It is unsurprising that chefs Stephanie Izard and Sara Grueneberg are friends; they have a lot in common. Both are former Top Chef competitors (Izard won her season while Grueneberg came in second on hers), both are James Beard Award winners, both came up in the Chicago fine-dining scene, and their flagship Chicago restaurants are in the same neighborhood. With Izard splitting her time between Chicago and the West coast, having recently opened her latest venture in Los Angeles, and the stress of the pandemic on the industry, they have not been able to catch up much in recent months, so we were delighted they let us sit in on their reunion.

SG: I think there are a few parallels that I’d love to kind of chat about with you. For starters, I now have my very first Chef de Cuisine at Monteverde, which is great, but a big shift for me. How do you balance your team? You know, driving the menu with what you want to cook while respecting that other leadership in the kitchen?
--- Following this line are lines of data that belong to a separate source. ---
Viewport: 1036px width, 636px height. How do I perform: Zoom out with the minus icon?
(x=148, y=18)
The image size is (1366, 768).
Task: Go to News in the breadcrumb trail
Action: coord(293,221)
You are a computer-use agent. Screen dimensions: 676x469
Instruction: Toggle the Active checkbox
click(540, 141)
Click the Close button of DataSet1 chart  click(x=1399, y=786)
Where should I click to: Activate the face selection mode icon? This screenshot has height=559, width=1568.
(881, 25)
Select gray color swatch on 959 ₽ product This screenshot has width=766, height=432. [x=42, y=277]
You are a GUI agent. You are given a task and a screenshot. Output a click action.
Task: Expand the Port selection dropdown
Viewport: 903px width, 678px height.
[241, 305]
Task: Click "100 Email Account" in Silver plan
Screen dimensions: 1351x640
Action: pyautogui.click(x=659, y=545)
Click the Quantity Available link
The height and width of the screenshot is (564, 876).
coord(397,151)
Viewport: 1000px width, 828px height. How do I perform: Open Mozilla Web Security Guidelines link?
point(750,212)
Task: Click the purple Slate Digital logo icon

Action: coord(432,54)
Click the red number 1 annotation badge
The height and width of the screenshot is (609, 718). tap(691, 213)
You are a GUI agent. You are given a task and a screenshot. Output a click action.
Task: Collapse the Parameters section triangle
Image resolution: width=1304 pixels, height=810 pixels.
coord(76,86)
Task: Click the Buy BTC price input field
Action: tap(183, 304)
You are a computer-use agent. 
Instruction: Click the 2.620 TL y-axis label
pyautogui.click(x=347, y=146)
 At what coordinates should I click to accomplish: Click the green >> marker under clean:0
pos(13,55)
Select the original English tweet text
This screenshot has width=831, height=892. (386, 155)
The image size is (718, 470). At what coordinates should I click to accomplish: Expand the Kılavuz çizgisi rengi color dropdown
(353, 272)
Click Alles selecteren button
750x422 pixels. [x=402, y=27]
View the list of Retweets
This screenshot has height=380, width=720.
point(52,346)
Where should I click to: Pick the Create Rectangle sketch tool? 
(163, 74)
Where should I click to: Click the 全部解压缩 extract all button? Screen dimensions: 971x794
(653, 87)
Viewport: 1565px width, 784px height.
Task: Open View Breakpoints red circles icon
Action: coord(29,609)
SI:  I initially wasn’t sure how I’d feel working with someone like that because I’ve always thought it was weird that chefs have a CDC that makes all the food. It’s a weird transition when you go into a space where the chef has given over so much control, they’re the CDC’s restaurants as opposed to the chef’s restaurants. What is strange is that once you get a little bit older you kind of pass down the torch a little bit in your restaurant out of necessity. I’m still trying to figure it out. But I love your CDC! Does she bring menu items to you? Do you guys talk about them and then she goes forward? How does that work?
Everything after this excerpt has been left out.